* **To be done**:
**A.** Rewrite the paragraph in the passage below that begins "I spent the first part of my extended lunch" in a shorter form, keeping its main facts.
**B.** Answer these questions from the passage below, one per line, marking the answers (i), (ii) and (iii):
(i) How long was the break before the writer returned to the routine?
(ii) What product from the Polish market does the writer use on almost everything?
(iii) Who led the activity about kids' slang terms?

* **Passage shown**:
As a normal person going through your routine of everyday life, it is not necessary to recall every minute detail of your life for every moment. If we did that, our brains would probably explode.  That is where documentation comes into play.  For those details we don't use every day and cannot recall at a moment's notice, we have a documented record of it to remind us when it becomes necessary.  With the increased availability of online resources now, it has become even more accessible as a couple of clicks on a computer screen can bring up any piece of information we have collected (provided it has been digitized) and that makes life more manageable.  However, in many cases, forgetfulness is also a good thing - putting things in our memory archive within us means that they can no longer affect our quality of life, especially the negative things.  The memories are still there for sure, but they are just tucked away and we live our lives without needing to recall them.  That again is a mercy that supernatural grace gives us with our own cognitive abilities and limitations.  

That being said, not everything we forget is necessarily a bad thing - sometimes it is for the best.  So, as we continue our pilgrimage of life on this earth, let us learn to document what is important, not worry about what is not, and even with bad memories we often have good retrospection.  Thanks again for allowing me to share with you. 

Tuesday, August 19, 2025

Getting Back to Work

 I am sitting in the combination gymnasium/auditorium/cafeteria area of the high school I teach at, and we are on an extended lunch today during our faculty orientation week.  It is a bit to get back into the routine again after a two-month break, and actual class starts next week.  However, I am optimistic about the coming year.

I spent the first part of my extended lunch procuring my textbooks as well as making a visit across the street to the little Polish market - very interesting little store, and they have some of the best chocolates and cookies there, as well as a delicious barbecue seasoning that I have come to use on almost everything. It is a small indulgence to visit that market on lunch hours during a busy class day.  We are spending the week this week in some talks, a bit of relational activities, and some general onboarding for the coming year, and for the most part it is low-stress and actually quite pleasant.  It is also a way for those of us who are faculty to bond and come together informally, and that is nice too.  I wanted to talk a little about one of the relational activities though that was of tremendous interest, and it was sort of enlightening as well. 

The activity was led by the 9th-grade science teacher, and it had to do with contemporary kids' slang terms that to be honest I was not really all that familiar with.  For instance, how did I know that the word "tea" meant gossip, with "hot tea" being good gossip and "cold tea" being bad (what does "iced tea" mean, I wonder - that is worth exploring).  There are some terms I have some familiarity with, such as "ghosting," which is essentially a complete block or cancellation of someone, usually within the context of social media.  However, many of these terms are like speaking a new language - I can understand my Filipino friends speaking Tagalog or Visayan better than that actually.  I thought it worth mentioning because every generation has its slang terms they use - for Gen-X the words "chill" and "crusty" were some of our most-utilized phraseology.  However, to previous generations the current lingo may be a bit of an adjustment to understand.

* **Source excerpt**:
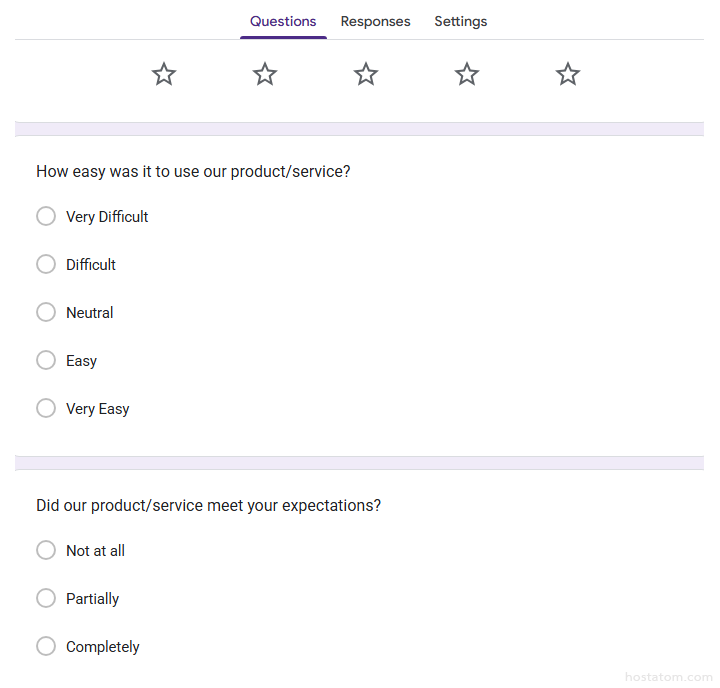Choose the fourth rating star
Image resolution: width=720 pixels, height=688 pixels.
(x=467, y=74)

* **Responses to the tasks**:
**A.** During the extended lunch, the writer picked up textbooks and visited the small Polish market across the street, which sells excellent chocolates and cookies and a barbecue seasoning the writer uses on almost everything. Visiting it on busy class days is a small treat. This week's talks, relational activities and onboarding are low-stress and pleasant, and they give faculty an informal way to bond. One relational activity was especially interesting and enlightening.

**B.**
(i) Two months.
(ii) A barbecue seasoning.
(iii) The 9th-grade science teacher.